--- START ---

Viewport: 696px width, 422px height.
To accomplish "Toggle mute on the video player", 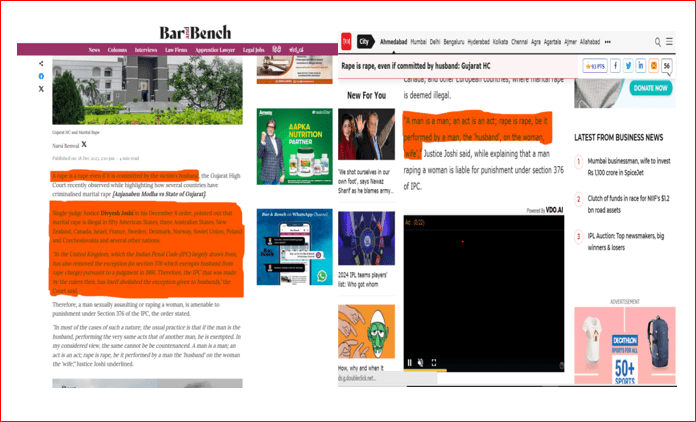I will coord(421,362).

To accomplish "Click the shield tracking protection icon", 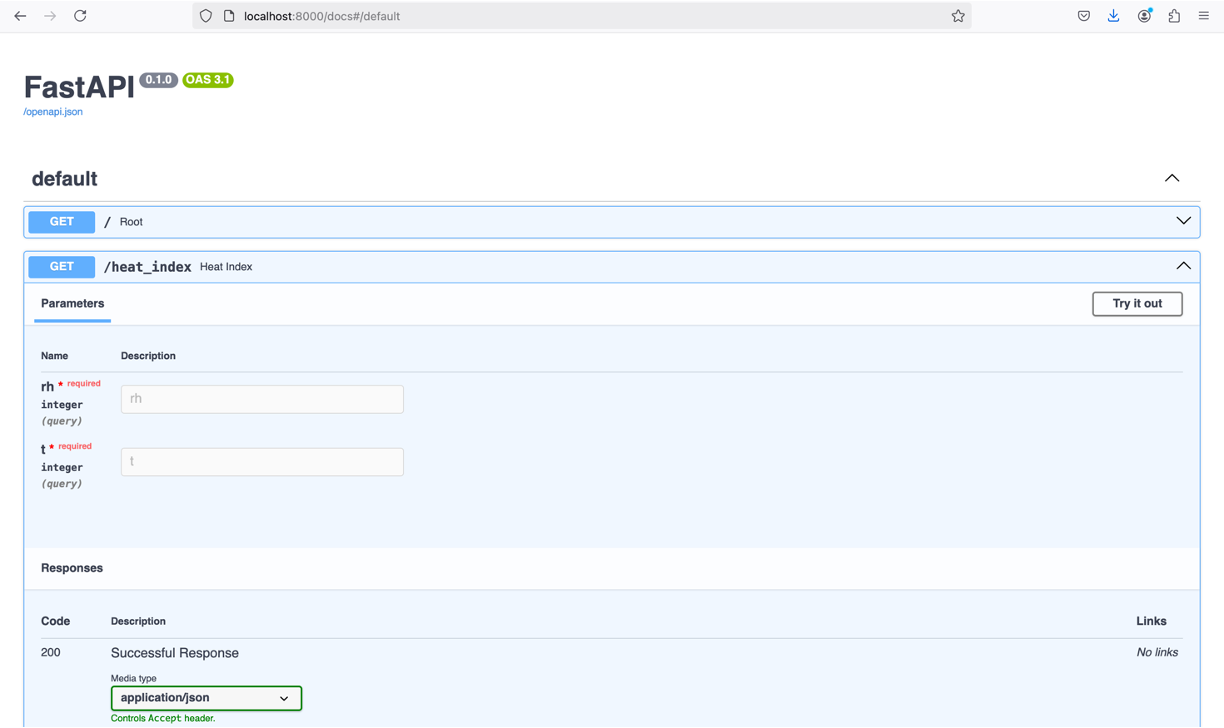I will pos(206,16).
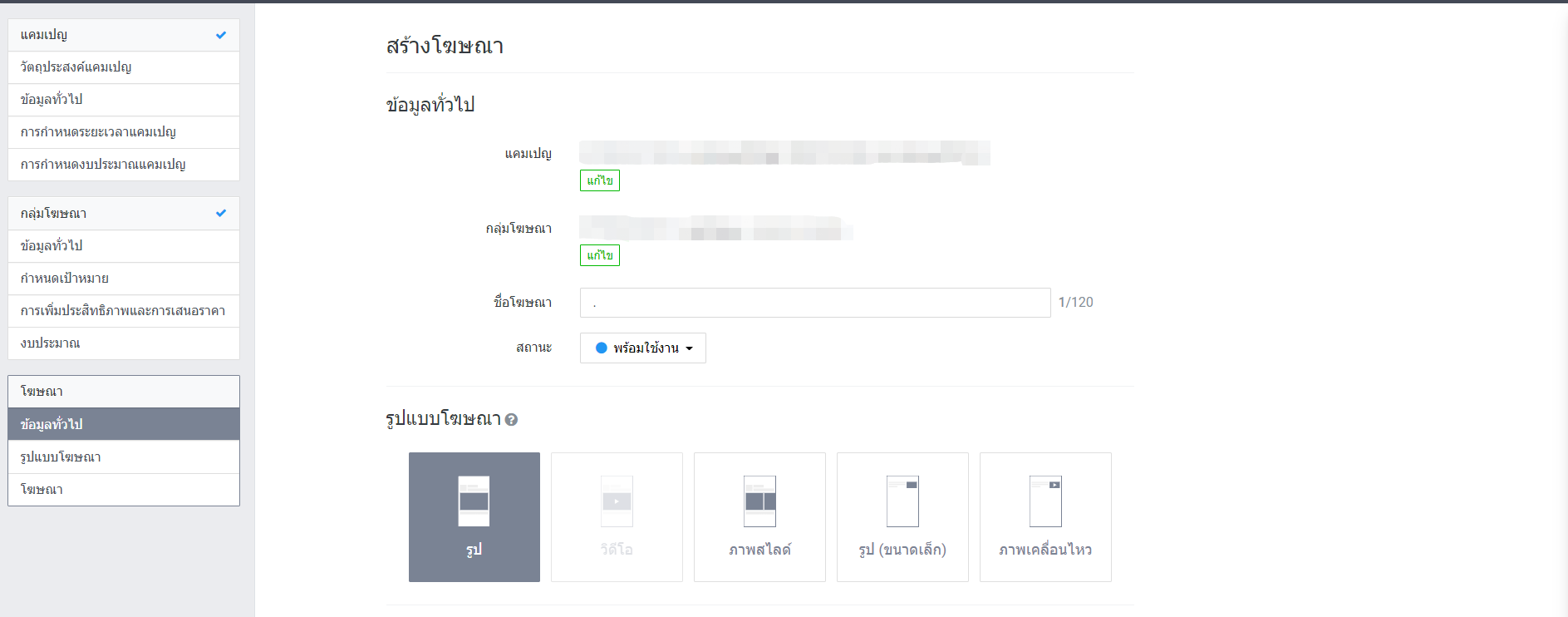Select the วิดีโอ video ad format
This screenshot has height=617, width=1568.
point(617,516)
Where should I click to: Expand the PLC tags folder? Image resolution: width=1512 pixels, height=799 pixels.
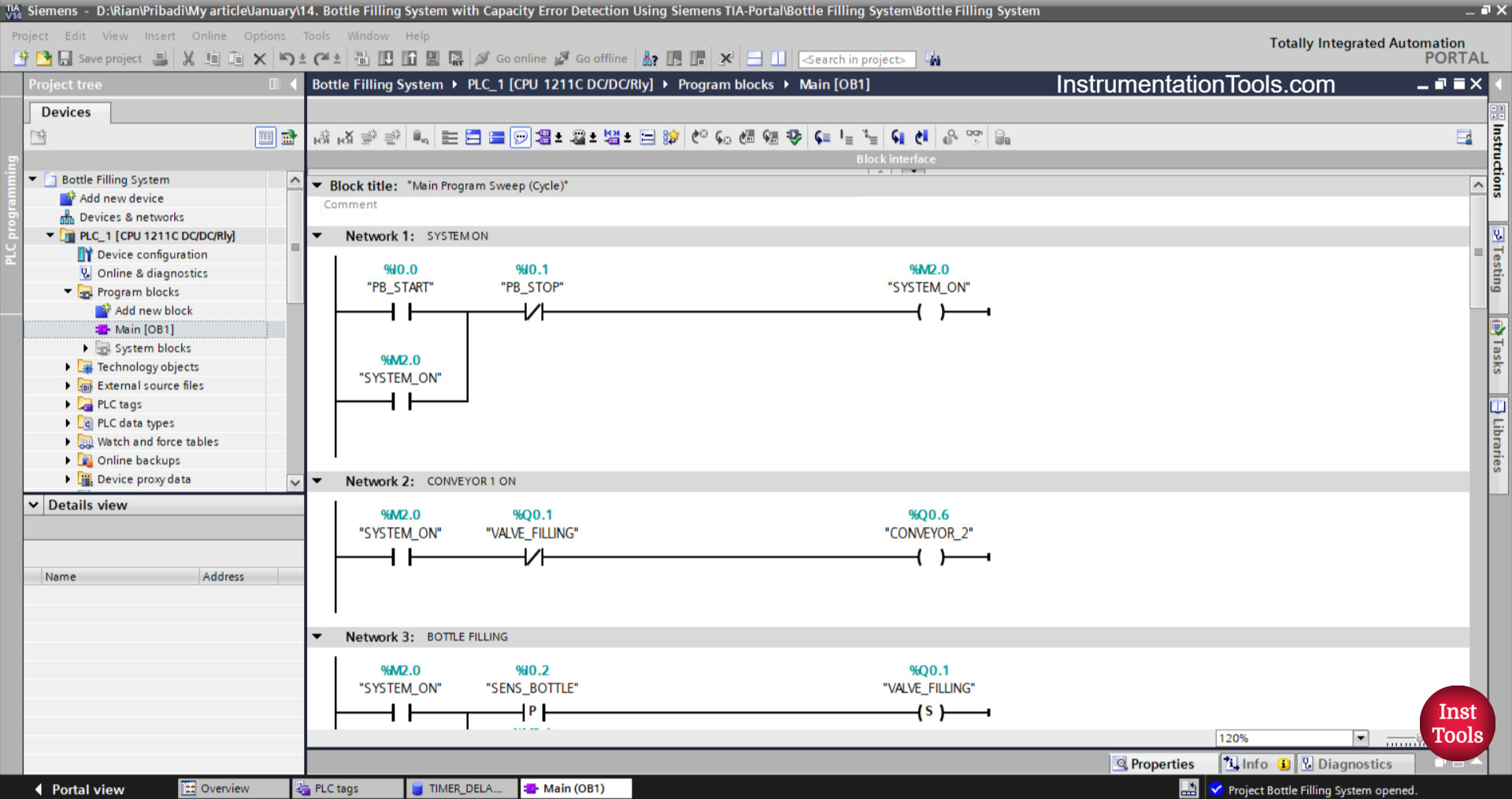pyautogui.click(x=68, y=404)
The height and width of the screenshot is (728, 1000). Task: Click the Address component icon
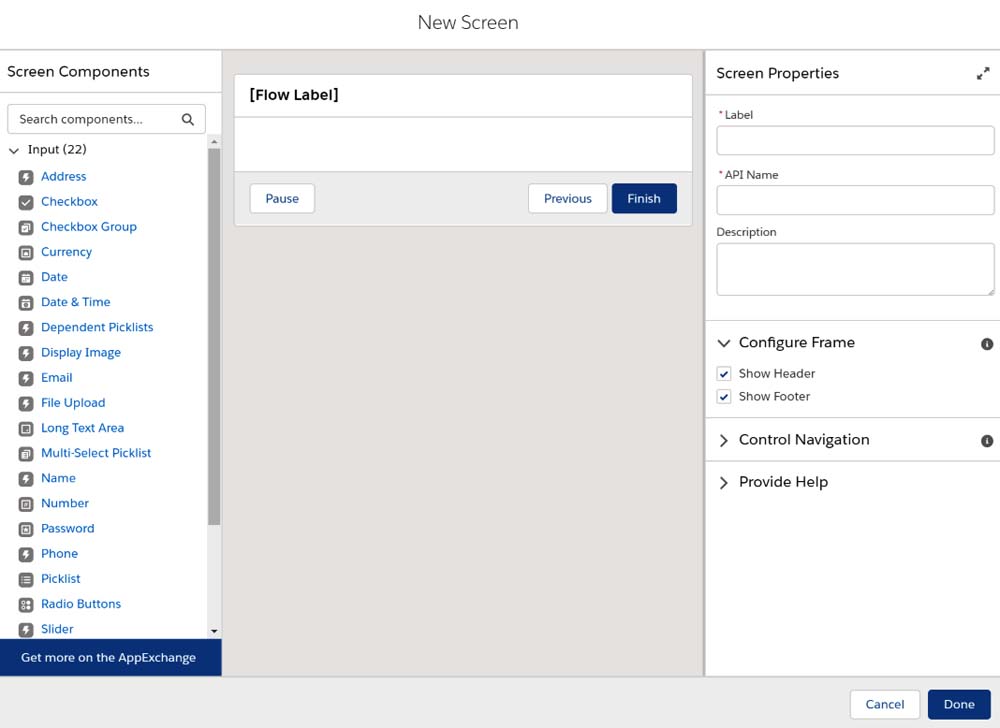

--- END ---

→ Exercise directions
Pictures do not belong in your copy; restate word for word the lines from the one containing "Where should I" through the last line of the records above.

→ Result for this task
Where should I click to: Expand the PLC tags folder? Image resolution: width=1512 pixels, height=799 pixels.
pyautogui.click(x=68, y=404)
The height and width of the screenshot is (728, 1000). Task: Click the Address component icon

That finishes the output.